Researchers have demonstrated what they consider conclusive evidence that the red wine compound resveratrol directly activates a protein that promotes health and longevity in animal models. Furthermore, the Harvard Medical School team uncovered the molecular mechanism for this interaction, and they show that a class of more potent drugs currently in clinical trials acts in a similar fashion. Pharmaceutical compounds similar to resveratrol may potentially treat and prevent diseases related to aging in people, the researchers contend.
Studies over the last decade have demonstrated that resveratrol, a compound found in the skin of grapes as well as in peanuts and berries, increases the activity of a specific sirtuin, SIRT1, that protects the body from diseases by revving up the mitochondria. Mice on resveratrol have twice the endurance and are relatively immune from effects of obesity and aging. In experiments with yeast, nematodes, bees, flies, and mice, lifespan has been extended.
“In the history of pharmaceuticals, there has never been a drug that binds to a protein to make it run faster in the way that resveratrol activates SIRT1,” says David Sinclair, Harvard Medical School professor of genetics and senior author on the paper. “Almost all drugs either slow or block them.”
Yet there has been debate over whether there really exists a direct causal link between resveratrol and SIRT1. The contention lay in the way SIRT1 has been studied in vitro, using a specific chemical group attached to the targets of SIRT1 that fluoresces more brightly as SIRT1 activity increases. This chemical group, however, is synthetic and does not exist in cells or in nature, and without it the experiments did not work. Some researchers thus surmised that resveratrol’s activation of SIRT1 was an experimental artifact, one that existed in the lab, but not in an actual animal. SIRT1 activity in mice was, they claimed, at best an indirect result of resveratrol, if not a sheer coincidence.
Sinclair then set out to determine how resveratrol works. He teamed up with a group of researchers from both the NIH and Sirtris Pharmaceuticals, which he co-founded to make drugs more potent than resveratrol, to address this question. First, the team addressed the problem of the fluorescent chemical group. Why was it required for resveratrol to rev up SIRT1 in the test tube? Instead of dismissing the result as an artifact, the researchers surmised that the chemical might be mimicking molecules found naturally in the cell. These turned out to be a specific class of amino acid, the building blocks of proteins. In nature, there are three amino acids that resemble the fluorescent chemical group, one of which is tryptophan, a molecule abundant in turkey and notable for inducing drowsiness. When researchers repeated the experiment, swapping the fluorescing chemical group on the substrate with a tryptophan residue, resveratrol and similar molecules were once again able to activate SIRT1.

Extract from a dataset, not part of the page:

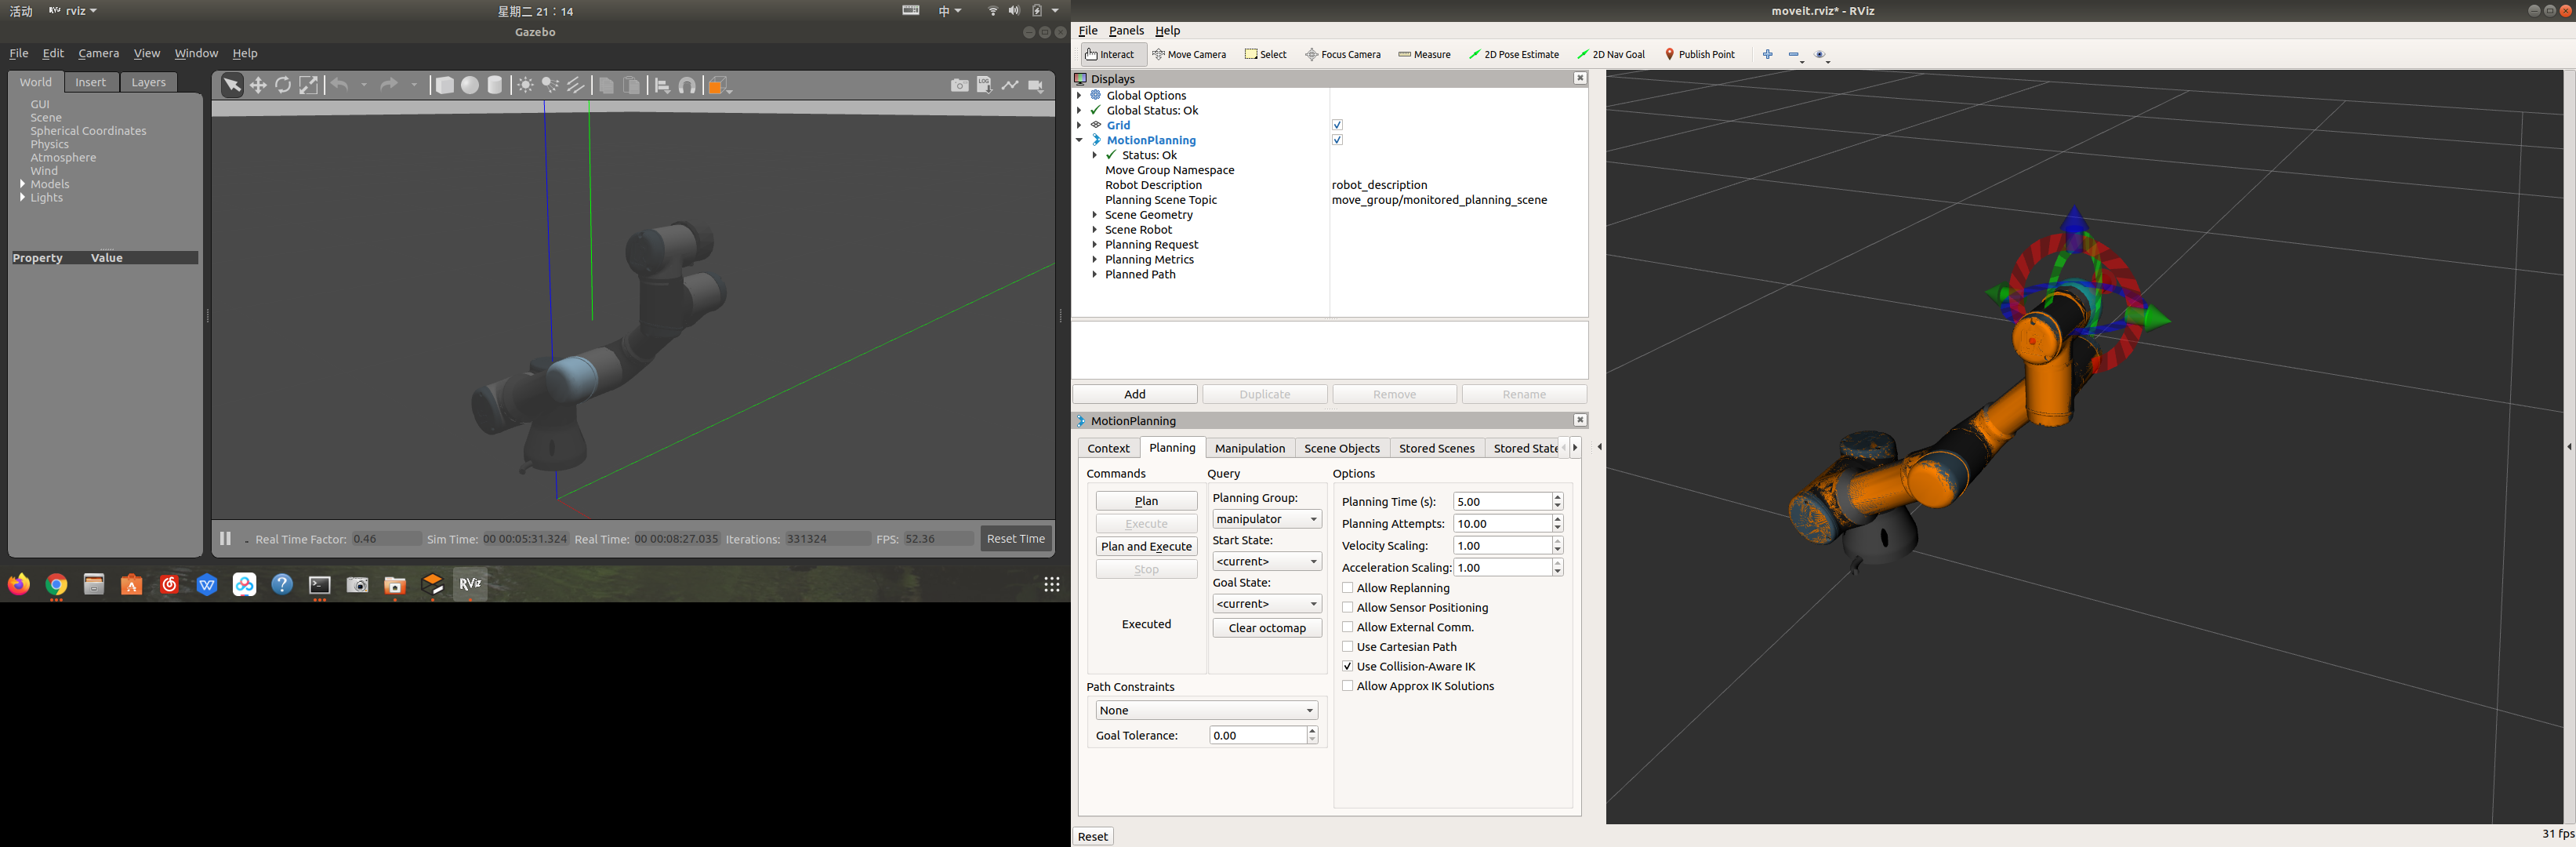Open the Gazebo Camera menu
The height and width of the screenshot is (847, 2576).
(98, 53)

“We discovered a signature for activation that is in fact found in the cell and doesn’t require these other synthetic groups,” says Basil Hubbard, first author of the study. “This was a critical result, which allowed us to bridge the gap between our biochemical and physiological findings.
“Next, we needed to identify precisely how resveratrol presses on SIRT1’s accelerator,” adds Sinclair. The team tested approximately 2,000 mutants of the SIRT1 gene, eventually identifying one mutant that completely blocked resveratrol’s effect. The particular mutation resulted in the substitution of a single amino acid residue, Glu230—out of the 747 that make up SIRT1. The researchers also tested hundreds of other molecules from the Sirtris library, many of which are more powerful than resveratrol, against this mutant SIRT1. All failed to activate it.
The authors thus propose a model for how resveratrol works: When the molecule binds, a hinge flips, and SIRT1 becomes hyperactive. Although these experiments occurred in a test tube, once the researchers identified the precise location of the accelerator pedal on SIRT1—and how to break it—they could test their ideas in a cell. They replaced the normal SIRT1 gene in muscle and skin cells with the accelerator-dead mutant. Now they could test precisely whether resveratrol and the drugs in development work by tweaking SIRT1 (in which case they would not work) or one of the thousands of other proteins in a cell (in which they would work). While resveratrol and the drugs tested revved up mitochondria in normal cells (an effect caused activating by SIRT1), the mutant cells were completely immune.
“There is no rational alternative explanation other than resveratrol directly activates SIRT1 in cells,” says Sinclair. “Now that we know the exact location on SIRT1 where and how resveratrol works, we can engineer even better molecules that more precisely and effectively trigger the effects of resveratrol.”
These findings are published in the March 8 issue of Science in a paper titled “Evidence for a Common Mechanism of SIRT1 Regulation by Allosteric Activators”.